May 2, 2024

Study Questions Brachytherapy, a Breast Cancer Radiation Treatment

The study, which looked at Medicare records of more than 130,000 women, found that those who underwent the faster treatment, called brachytherapy, were about twice as likely to have a mastectomy in the following five years — a probable sign that the cancer had come back — as those who received conventional whole breast radiation.

“Honestly, it was somewhat shocking to me when I got this data for the first time,” Dr. Benjamin D. Smith, an assistant professor of radiation oncology at the MD Anderson Cancer Center and lead investigator on the study, which will be presented Wednesday at the San Antonio Breast Cancer Symposium in Texas.

Brachytherapy generally uses a catheter to deliver radiation directly into the cavity left after a tumor is surgically removed by a lumpectomy. Because the radiation is concentrated more where it is presumably needed, the treatment can be completed in a week, compared with six or seven weeks for whole breast radiation.

Brachytherapy has become more popular, used in 13 percent of Medicare breast cancer patients receiving lumpectomy and radiation in 2007, up from less than 1 percent in 2000, according to the MD Anderson study.

Critics have said the growth has been fueled by marketing, in the absence of much evidence that the technique is better for patients. The main suppliers of the catheters used for breast brachytherapy are Hologic, Cianna Medical and C. R. Bard.

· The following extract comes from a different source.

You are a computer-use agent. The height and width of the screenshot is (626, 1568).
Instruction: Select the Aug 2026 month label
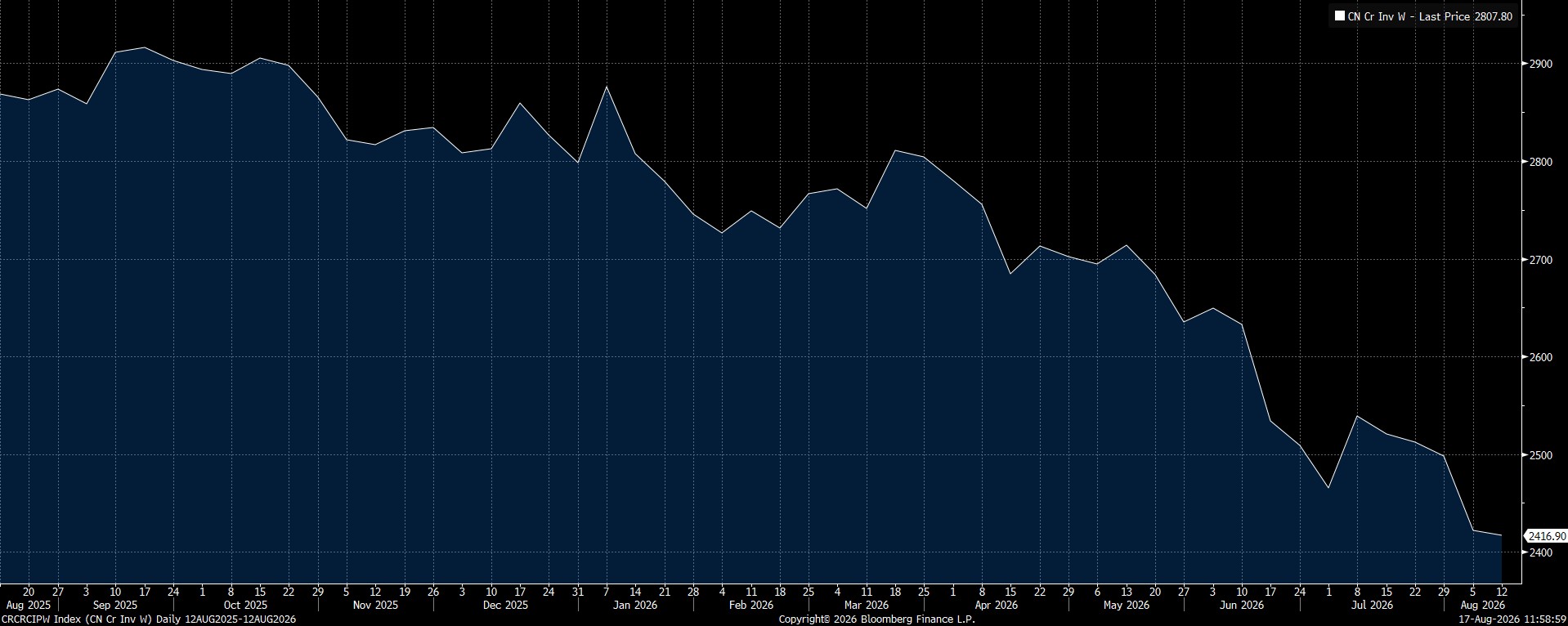click(1483, 606)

Dr. Smith says brachytherapy costs Medicare about twice as much as the $8,000 it pays for whole breast radiation. However, some forms of whole breast irradiation are costlier than that.

Dr. Smith and his colleagues looked at the Medicare records of 130,535 people who had a diagnosis of early stage breast cancer from 2000 to 2007 and had a lumpectomy and radiation.

About 4 percent of those treated with brachytherapy underwent a mastectomy in the following five years, compared with 2.2 percent of those treated with whole breast irradiation.

Brachytherapy was also associated with a higher rate of infections, which would be expected because the catheter is inserted into the breast, as well as a higher rate of rib fractures, fat necrosis and breast pain.

One weakness is that this was not a randomized trial, so the differences in outcomes could be attributed to differences in the characteristics of the patients who chose brachytherapy and those who chose conventional irradiation. Dr. Smith said adjustments were made for known differences and the results still held. But not everyone was persuaded.

“It’s very hard to know from this particular study what the bottom line should be because of differences in patient populations,” said Dr. Abram Recht, a radiation oncologist at Harvard and Beth Israel Deaconess Medical Center. Still, he said, the higher rates of complications from brachytherapy raised a note of caution.

Dr. Rakesh Patel, chairman of the American Brachytherapy Society, said that other studies, including a randomized trial from Europe, had shown that breast brachytherapy was equivalent in effectiveness to whole breast irradiation in appropriate patients. He also said women might have gotten mastectomies for reasons other than cancer recurrence.

Dr. Patel, who is director of breast cancer services at Western Radiation Oncology, a private practice in Pleasanton, Calif., said that brachytherapy had improved a lot since the time of the study. “There’s been significant evolution and advancement in the catheters as well as our treatment planning systems,” he said.

The National Cancer Institute is sponsoring a clinical trial comparing whole breast irradiation to partial breast irradiation, including brachytherapy. But the results are not expected for several years. Many of the patients getting partial breast irradiation are not getting brachytherapy.